* **The exercise**
Please state how many lines in the records contain the string "Instruction", counting only matches in the same case. Reply with the number alone.

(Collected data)
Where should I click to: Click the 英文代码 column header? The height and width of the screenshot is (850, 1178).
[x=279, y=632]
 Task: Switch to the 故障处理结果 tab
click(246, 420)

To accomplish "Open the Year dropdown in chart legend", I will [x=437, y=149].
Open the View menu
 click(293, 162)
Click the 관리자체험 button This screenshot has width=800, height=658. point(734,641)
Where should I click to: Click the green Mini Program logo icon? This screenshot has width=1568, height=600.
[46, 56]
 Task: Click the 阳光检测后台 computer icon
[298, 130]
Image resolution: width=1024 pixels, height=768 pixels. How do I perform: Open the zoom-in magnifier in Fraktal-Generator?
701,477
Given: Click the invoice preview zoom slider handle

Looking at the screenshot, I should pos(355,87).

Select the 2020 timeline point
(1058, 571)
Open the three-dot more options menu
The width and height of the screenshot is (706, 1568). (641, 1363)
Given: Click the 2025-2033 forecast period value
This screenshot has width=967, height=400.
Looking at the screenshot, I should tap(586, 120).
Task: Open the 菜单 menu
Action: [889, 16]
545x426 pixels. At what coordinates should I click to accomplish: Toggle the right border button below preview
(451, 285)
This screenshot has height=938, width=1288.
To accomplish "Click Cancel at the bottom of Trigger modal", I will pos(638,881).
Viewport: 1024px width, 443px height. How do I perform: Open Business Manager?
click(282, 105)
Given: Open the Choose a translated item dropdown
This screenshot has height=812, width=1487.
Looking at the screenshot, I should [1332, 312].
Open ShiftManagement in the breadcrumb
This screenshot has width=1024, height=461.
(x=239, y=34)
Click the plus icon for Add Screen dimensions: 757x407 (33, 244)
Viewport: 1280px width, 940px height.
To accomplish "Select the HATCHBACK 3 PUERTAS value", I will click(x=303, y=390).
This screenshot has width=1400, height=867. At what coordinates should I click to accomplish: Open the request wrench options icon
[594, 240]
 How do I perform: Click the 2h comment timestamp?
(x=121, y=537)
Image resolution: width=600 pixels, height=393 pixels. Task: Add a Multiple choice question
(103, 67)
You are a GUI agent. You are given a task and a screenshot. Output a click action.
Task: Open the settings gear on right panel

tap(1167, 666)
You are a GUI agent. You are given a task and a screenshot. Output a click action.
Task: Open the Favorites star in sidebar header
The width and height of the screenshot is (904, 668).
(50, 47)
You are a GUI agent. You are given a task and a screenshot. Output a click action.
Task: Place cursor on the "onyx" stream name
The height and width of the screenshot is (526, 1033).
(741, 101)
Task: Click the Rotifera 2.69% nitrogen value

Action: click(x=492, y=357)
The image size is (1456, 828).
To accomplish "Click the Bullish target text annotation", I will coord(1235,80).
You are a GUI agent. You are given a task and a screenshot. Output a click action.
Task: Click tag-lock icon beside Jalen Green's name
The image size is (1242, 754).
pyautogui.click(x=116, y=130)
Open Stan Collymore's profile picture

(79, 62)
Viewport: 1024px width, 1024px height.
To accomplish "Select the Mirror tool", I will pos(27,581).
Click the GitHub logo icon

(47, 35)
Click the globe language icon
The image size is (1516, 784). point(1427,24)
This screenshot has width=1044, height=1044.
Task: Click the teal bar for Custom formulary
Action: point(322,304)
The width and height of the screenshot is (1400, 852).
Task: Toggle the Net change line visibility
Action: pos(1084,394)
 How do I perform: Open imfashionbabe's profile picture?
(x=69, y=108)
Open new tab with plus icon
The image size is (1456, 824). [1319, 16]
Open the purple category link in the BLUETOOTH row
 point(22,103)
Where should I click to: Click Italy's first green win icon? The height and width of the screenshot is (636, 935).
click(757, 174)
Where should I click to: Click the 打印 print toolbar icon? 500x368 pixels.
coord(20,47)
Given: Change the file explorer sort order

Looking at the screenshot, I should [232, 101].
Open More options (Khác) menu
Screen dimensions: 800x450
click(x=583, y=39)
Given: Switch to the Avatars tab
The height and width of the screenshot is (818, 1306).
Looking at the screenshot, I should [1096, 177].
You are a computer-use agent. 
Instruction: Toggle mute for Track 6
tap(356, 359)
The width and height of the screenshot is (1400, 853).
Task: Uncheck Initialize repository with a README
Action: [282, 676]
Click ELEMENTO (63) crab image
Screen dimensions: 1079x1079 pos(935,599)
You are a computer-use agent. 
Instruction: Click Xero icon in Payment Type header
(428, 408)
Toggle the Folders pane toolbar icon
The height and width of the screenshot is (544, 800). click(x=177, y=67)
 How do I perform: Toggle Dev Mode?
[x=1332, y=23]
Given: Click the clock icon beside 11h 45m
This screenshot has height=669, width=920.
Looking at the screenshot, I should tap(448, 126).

* **Exercise answer**
2